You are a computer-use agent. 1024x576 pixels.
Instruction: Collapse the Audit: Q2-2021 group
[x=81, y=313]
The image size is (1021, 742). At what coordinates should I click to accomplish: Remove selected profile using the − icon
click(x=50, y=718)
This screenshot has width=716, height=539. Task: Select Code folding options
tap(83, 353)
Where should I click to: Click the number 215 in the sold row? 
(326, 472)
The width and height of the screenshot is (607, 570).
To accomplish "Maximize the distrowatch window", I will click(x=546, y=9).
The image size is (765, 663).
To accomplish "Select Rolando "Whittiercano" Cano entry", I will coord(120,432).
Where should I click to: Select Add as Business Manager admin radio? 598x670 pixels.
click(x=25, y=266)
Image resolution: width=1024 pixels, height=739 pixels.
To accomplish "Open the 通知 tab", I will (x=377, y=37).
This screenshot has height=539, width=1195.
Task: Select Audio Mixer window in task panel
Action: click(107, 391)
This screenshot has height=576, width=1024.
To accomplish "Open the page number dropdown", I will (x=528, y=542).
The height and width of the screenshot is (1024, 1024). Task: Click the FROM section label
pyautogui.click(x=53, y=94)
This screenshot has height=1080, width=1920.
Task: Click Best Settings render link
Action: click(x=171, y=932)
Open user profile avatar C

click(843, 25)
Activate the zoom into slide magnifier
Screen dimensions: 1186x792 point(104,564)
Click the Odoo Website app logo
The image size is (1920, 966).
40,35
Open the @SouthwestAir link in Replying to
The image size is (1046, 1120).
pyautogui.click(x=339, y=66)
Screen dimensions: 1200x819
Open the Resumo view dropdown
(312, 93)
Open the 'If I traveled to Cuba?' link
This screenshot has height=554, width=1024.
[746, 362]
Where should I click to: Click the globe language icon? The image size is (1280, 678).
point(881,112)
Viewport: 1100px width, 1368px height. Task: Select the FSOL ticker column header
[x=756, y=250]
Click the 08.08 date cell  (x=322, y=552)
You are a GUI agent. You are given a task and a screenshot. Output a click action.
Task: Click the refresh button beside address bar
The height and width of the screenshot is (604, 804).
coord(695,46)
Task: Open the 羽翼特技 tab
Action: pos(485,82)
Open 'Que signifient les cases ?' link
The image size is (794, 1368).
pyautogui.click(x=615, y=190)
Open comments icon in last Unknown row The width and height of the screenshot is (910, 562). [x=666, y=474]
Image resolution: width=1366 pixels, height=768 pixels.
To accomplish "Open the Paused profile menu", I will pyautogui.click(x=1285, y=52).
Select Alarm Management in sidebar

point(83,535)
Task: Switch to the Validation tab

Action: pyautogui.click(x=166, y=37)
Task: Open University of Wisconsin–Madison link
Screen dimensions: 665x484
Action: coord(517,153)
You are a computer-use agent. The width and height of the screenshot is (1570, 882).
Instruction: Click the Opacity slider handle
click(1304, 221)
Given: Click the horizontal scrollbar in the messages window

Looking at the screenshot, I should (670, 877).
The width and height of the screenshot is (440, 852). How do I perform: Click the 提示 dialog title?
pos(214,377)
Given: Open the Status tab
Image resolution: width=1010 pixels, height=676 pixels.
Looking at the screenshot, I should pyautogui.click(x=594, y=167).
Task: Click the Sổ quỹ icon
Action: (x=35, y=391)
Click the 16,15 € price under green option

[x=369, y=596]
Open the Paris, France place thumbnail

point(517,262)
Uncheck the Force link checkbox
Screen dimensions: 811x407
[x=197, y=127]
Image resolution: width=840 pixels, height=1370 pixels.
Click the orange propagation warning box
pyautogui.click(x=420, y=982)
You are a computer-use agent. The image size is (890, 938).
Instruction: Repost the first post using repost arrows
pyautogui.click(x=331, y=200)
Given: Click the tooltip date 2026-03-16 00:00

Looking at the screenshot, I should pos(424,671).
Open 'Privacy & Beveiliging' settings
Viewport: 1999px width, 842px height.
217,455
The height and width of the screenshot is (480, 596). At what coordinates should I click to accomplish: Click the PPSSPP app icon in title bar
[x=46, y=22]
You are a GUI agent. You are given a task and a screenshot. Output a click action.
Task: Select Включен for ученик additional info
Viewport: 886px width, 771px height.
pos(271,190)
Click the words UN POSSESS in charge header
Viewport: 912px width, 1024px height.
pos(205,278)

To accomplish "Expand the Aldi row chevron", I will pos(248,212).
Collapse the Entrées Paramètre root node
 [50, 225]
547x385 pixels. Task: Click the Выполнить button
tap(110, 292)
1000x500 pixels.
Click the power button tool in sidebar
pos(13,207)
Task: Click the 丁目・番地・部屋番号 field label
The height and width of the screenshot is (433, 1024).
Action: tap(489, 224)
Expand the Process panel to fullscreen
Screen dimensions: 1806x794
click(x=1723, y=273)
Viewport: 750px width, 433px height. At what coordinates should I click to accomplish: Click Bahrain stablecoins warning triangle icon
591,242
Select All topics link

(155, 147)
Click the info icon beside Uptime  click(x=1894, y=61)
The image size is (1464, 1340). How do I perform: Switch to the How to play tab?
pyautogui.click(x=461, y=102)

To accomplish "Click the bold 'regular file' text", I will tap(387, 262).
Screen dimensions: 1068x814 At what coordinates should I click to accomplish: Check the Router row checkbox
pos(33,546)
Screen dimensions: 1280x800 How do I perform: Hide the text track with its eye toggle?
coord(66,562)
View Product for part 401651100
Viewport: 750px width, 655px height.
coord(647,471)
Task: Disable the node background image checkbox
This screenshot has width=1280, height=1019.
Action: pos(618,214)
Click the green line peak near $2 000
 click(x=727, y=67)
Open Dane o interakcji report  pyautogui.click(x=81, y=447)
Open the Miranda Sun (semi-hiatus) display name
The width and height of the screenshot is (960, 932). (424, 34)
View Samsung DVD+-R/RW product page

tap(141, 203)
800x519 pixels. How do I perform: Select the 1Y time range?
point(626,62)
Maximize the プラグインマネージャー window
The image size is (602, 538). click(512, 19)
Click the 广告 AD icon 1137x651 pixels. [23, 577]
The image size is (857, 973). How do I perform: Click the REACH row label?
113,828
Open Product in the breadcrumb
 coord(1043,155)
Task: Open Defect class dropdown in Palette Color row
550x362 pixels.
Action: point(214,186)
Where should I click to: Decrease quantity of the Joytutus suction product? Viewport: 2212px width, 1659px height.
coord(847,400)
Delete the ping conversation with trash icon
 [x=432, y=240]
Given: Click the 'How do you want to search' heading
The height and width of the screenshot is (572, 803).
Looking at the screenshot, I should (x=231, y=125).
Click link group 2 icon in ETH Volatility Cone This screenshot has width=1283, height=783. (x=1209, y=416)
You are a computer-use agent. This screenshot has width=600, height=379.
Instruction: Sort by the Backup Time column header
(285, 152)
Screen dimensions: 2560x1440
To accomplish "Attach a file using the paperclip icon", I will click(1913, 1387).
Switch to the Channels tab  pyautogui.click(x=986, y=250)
※ ※ ※
• EXERCISE GOAL: Repeat all entries. Match them exactly.

• SOLUTION FOR THIS EXERCISE:
You are a computer-use agent. 1024x576 pixels.
Instruction: Collapse the Audit: Q2-2021 group
[x=81, y=313]
The image size is (1021, 742). At what coordinates should I click to accomplish: Remove selected profile using the − icon
click(x=50, y=718)
This screenshot has width=716, height=539. Task: Select Code folding options
tap(83, 353)
Where should I click to: Click the number 215 in the sold row? 
(326, 472)
The width and height of the screenshot is (607, 570).
To accomplish "Maximize the distrowatch window", I will click(x=546, y=9).
The image size is (765, 663).
To accomplish "Select Rolando "Whittiercano" Cano entry", I will coord(120,432).
Where should I click to: Select Add as Business Manager admin radio? 598x670 pixels.
click(x=25, y=266)
Image resolution: width=1024 pixels, height=739 pixels.
To accomplish "Open the 通知 tab", I will (x=377, y=37).
This screenshot has height=539, width=1195.
Task: Select Audio Mixer window in task panel
Action: click(107, 391)
This screenshot has height=576, width=1024.
To accomplish "Open the page number dropdown", I will (x=528, y=542).
The height and width of the screenshot is (1024, 1024). Task: Click the FROM section label
pyautogui.click(x=53, y=94)
This screenshot has height=1080, width=1920.
Task: Click Best Settings render link
Action: click(x=171, y=932)
Open user profile avatar C

click(843, 25)
Activate the zoom into slide magnifier
Screen dimensions: 1186x792 point(104,564)
Click the Odoo Website app logo
The image size is (1920, 966).
40,35
Open the @SouthwestAir link in Replying to
The image size is (1046, 1120).
pyautogui.click(x=339, y=66)
Screen dimensions: 1200x819
Open the Resumo view dropdown
(312, 93)
Open the 'If I traveled to Cuba?' link
This screenshot has height=554, width=1024.
[746, 362]
Where should I click to: Click the globe language icon? The image size is (1280, 678).
point(881,112)
Viewport: 1100px width, 1368px height. Task: Select the FSOL ticker column header
[x=756, y=250]
Click the 08.08 date cell  (x=322, y=552)
You are a GUI agent. You are given a task and a screenshot. Output a click action.
Task: Click the refresh button beside address bar
The height and width of the screenshot is (604, 804).
coord(695,46)
Task: Open the 羽翼特技 tab
Action: pos(485,82)
Open 'Que signifient les cases ?' link
The image size is (794, 1368).
pyautogui.click(x=615, y=190)
Open comments icon in last Unknown row The width and height of the screenshot is (910, 562). [x=666, y=474]
Image resolution: width=1366 pixels, height=768 pixels.
To accomplish "Open the Paused profile menu", I will pyautogui.click(x=1285, y=52).
Select Alarm Management in sidebar

point(83,535)
Task: Switch to the Validation tab

Action: pyautogui.click(x=166, y=37)
Task: Open University of Wisconsin–Madison link
Screen dimensions: 665x484
Action: coord(517,153)
You are a computer-use agent. The width and height of the screenshot is (1570, 882).
Instruction: Click the Opacity slider handle
click(1304, 221)
Given: Click the horizontal scrollbar in the messages window

Looking at the screenshot, I should (670, 877).
The width and height of the screenshot is (440, 852). How do I perform: Click the 提示 dialog title?
pos(214,377)
Given: Open the Status tab
Image resolution: width=1010 pixels, height=676 pixels.
Looking at the screenshot, I should pyautogui.click(x=594, y=167).
Task: Click the Sổ quỹ icon
Action: (x=35, y=391)
Click the 16,15 € price under green option

[x=369, y=596]
Open the Paris, France place thumbnail

point(517,262)
Uncheck the Force link checkbox
Screen dimensions: 811x407
[x=197, y=127]
Image resolution: width=840 pixels, height=1370 pixels.
Click the orange propagation warning box
pyautogui.click(x=420, y=982)
You are a computer-use agent. The image size is (890, 938).
Instruction: Repost the first post using repost arrows
pyautogui.click(x=331, y=200)
Given: Click the tooltip date 2026-03-16 00:00

Looking at the screenshot, I should pos(424,671).
Open 'Privacy & Beveiliging' settings
Viewport: 1999px width, 842px height.
217,455
The height and width of the screenshot is (480, 596). At what coordinates should I click to accomplish: Click the PPSSPP app icon in title bar
[x=46, y=22]
You are a GUI agent. You are given a task and a screenshot. Output a click action.
Task: Select Включен for ученик additional info
Viewport: 886px width, 771px height.
pos(271,190)
Click the words UN POSSESS in charge header
Viewport: 912px width, 1024px height.
pos(205,278)

To accomplish "Expand the Aldi row chevron", I will pos(248,212).
Collapse the Entrées Paramètre root node
 [50, 225]
547x385 pixels. Task: Click the Выполнить button
tap(110, 292)
1000x500 pixels.
Click the power button tool in sidebar
pos(13,207)
Task: Click the 丁目・番地・部屋番号 field label
The height and width of the screenshot is (433, 1024).
Action: tap(489, 224)
Expand the Process panel to fullscreen
Screen dimensions: 1806x794
click(x=1723, y=273)
Viewport: 750px width, 433px height. At what coordinates should I click to accomplish: Click Bahrain stablecoins warning triangle icon
591,242
Select All topics link

(155, 147)
Click the info icon beside Uptime  click(x=1894, y=61)
The image size is (1464, 1340). How do I perform: Switch to the How to play tab?
pyautogui.click(x=461, y=102)

To accomplish "Click the bold 'regular file' text", I will tap(387, 262).
Screen dimensions: 1068x814 At what coordinates should I click to accomplish: Check the Router row checkbox
pos(33,546)
Screen dimensions: 1280x800 How do I perform: Hide the text track with its eye toggle?
coord(66,562)
View Product for part 401651100
Viewport: 750px width, 655px height.
coord(647,471)
Task: Disable the node background image checkbox
This screenshot has width=1280, height=1019.
Action: pos(618,214)
Click the green line peak near $2 000
 click(x=727, y=67)
Open Dane o interakcji report  pyautogui.click(x=81, y=447)
Open the Miranda Sun (semi-hiatus) display name
The width and height of the screenshot is (960, 932). (424, 34)
View Samsung DVD+-R/RW product page

tap(141, 203)
800x519 pixels. How do I perform: Select the 1Y time range?
point(626,62)
Maximize the プラグインマネージャー window
The image size is (602, 538). click(512, 19)
Click the 广告 AD icon 1137x651 pixels. [23, 577]
The image size is (857, 973). How do I perform: Click the REACH row label?
113,828
Open Product in the breadcrumb
 coord(1043,155)
Task: Open Defect class dropdown in Palette Color row
550x362 pixels.
Action: point(214,186)
Where should I click to: Decrease quantity of the Joytutus suction product? Viewport: 2212px width, 1659px height.
coord(847,400)
Delete the ping conversation with trash icon
 [x=432, y=240]
Given: Click the 'How do you want to search' heading
The height and width of the screenshot is (572, 803).
Looking at the screenshot, I should (x=231, y=125).
Click link group 2 icon in ETH Volatility Cone This screenshot has width=1283, height=783. (x=1209, y=416)
You are a computer-use agent. This screenshot has width=600, height=379.
Instruction: Sort by the Backup Time column header
(285, 152)
Screen dimensions: 2560x1440
To accomplish "Attach a file using the paperclip icon", I will click(1913, 1387).
Switch to the Channels tab  pyautogui.click(x=986, y=250)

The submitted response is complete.